The EU executive said it would allocate 5 per cent of the budget to reward member states that met specific goals set out in new Partnership Contracts. But it stoked controversy by arguing that as a last resort money – which is given mostly to the EU's poorest regions – could be withdrawn from countries that do not comply with economic governance rules, including on the size of their deficits.
That was firmly rejected by the Committee of the Regions, the EU's assembly of local representatives. President Mercedes Bresso said: "It is irritating that the commission ignored the strong opposition of the Committee of the Regions, the European Parliament and of the other concerned stakeholders on this point." Support from the EU had a "crucial role to play" in the economic recovery and withdrawing funding would "only make matters worse," she said. "This measure would punish regional and local authorities for the failures of their national governments." Bresso "broadly welcomed" the rest of the proposals.
The threat to cut off funding also angered Conny Reuter, general secretary of Solidar, a network of European non-governmental organisations. "The legislative procedure now has to make sure that it does not end up in a dead-end street of fiscal consolidation but becomes a clear commitment to invest in people," he said. The idea "highlighted the general tendency in the EU to focus on financial and fiscal orthodoxy," and Reuter cautioned that the most vulnerable and disadvantaged in society would be punished twice, first by austerity measures and then through the withdrawal of financial support. Otherwise the proposals "definitely go in the right direction," he said.
Likewise, Stephen Hughes MEP and Patrizia Toia MEP for the Progressive Alliance of Socialists and Democrats in the parliament said, in a joint statement, that linking regional policy to deficit targets would be a breach of solidarity. They warned that "EU citizens should not be punished for the difficulties of their governments in reducing public deficits". Nevertheless, they supported the approach of tying regional policy to the wider Europe 2020 strategy: "We need to focus on growth and jobs because the European economy faces the risk of recession and has a large number of unemployed and a growing number of poor people."

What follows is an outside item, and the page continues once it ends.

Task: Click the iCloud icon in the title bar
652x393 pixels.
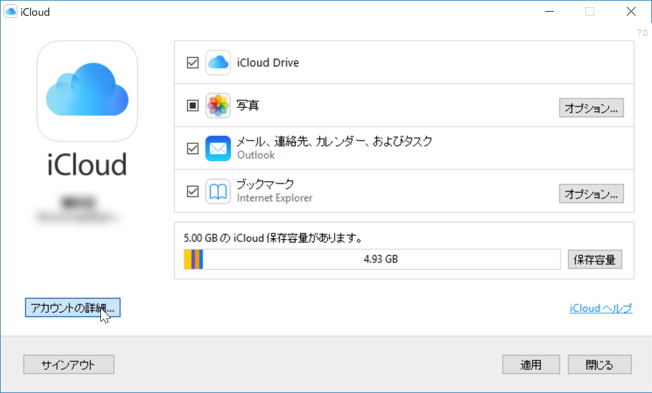Action: [9, 11]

Commissioner for Regional Policy Johannes Hahn, presenting the plans, said: "Cohesion policy has already contributed a lot to building prosperity in the EU. But given the economic crisis, it must now become a motor for growth and competitiveness. Our proposals will make EU funds work even harder. By targeting investments on the keys to growth – small and medium sized enterprises, innovation, energy efficiency – we will achieve a greater impact. And we are modernising the policy with conditions to ensure performance and results, incentives for those who deliver most effectively, and simplified procedures."
Regional policy consists of five pots of money: the European Regional Development Fund, the European Social Fund, the Cohesion Fund, the European Agricultural Fund for Rural Development and the European Maritime and Fisheries Fund, which are allocated according to a region's gross domestic product. The commission proposed to simplify the rules so that all the funds are governed by a single integrated framework. Eligibility rules would be made simpler and administration moved online.

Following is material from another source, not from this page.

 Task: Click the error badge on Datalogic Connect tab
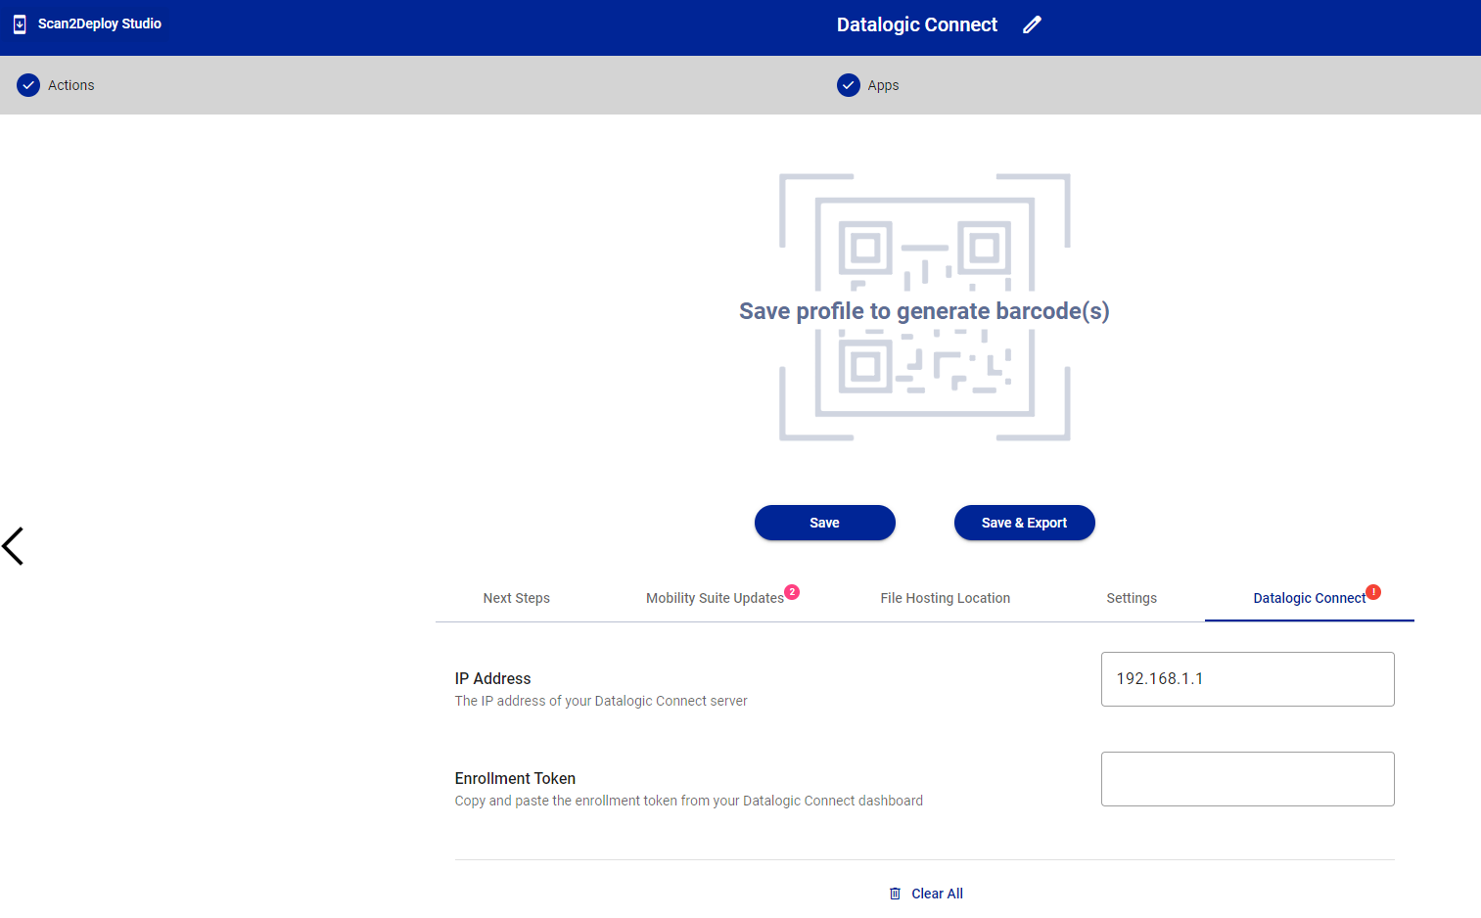[1373, 592]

The Alliance of Liberals and Democrats said the costs of cohesion policy for member states' managing authorities should be brought down. "We need to keep administrative burdens at national levels to a minimum," said Ramona Manescu MEP. "I am proposing a standardised single audit model at all levels to avoid duplication of audits and allow for an efficient monitoring and control system." The commission was right to focus on specific long-term objectives such as growth, job creation, climate change and tackling poverty, she added.
And Greens/European Free Alliance MEP Jill Evans praised the commission for realising that the process of applying for cohesion funds needed simplifying. "This has been one of my main complaints in the past. Organisations who wanted to access the funding found it too difficult," she said. But sanctions for breaching deficit thresholds went "against the spirit" of the policy, she said, because deserving cases could miss out.
For Paul Bevan, secretary general of EUROCITIES, a network of local governments representing Europe's cities, the emphasis on urban areas was welcome. "Only investment in metropolitan Europe can lead us back into growth," he said. But he was critical of the "minimal" allocation for sustainable development and an "arbitrary" limit of 20 cities per member state to be partners in delivering on the Europe 2020 strategy.
There are now likely to be months of tough negotiations between the parliament and the European Council before proposals are adopted in late 2012. This was the "starting point of a big debate on the future of regional policy," according to Lambert van Nistelrooij MEP, a member of the centre-right European People's Party. He said the group was "very positive". And Danuta Hübner MEP, one of Hahn's predecessors as commissioner, said it was a "tailor-made investment policy that contributes to growth, job creation and competiveness."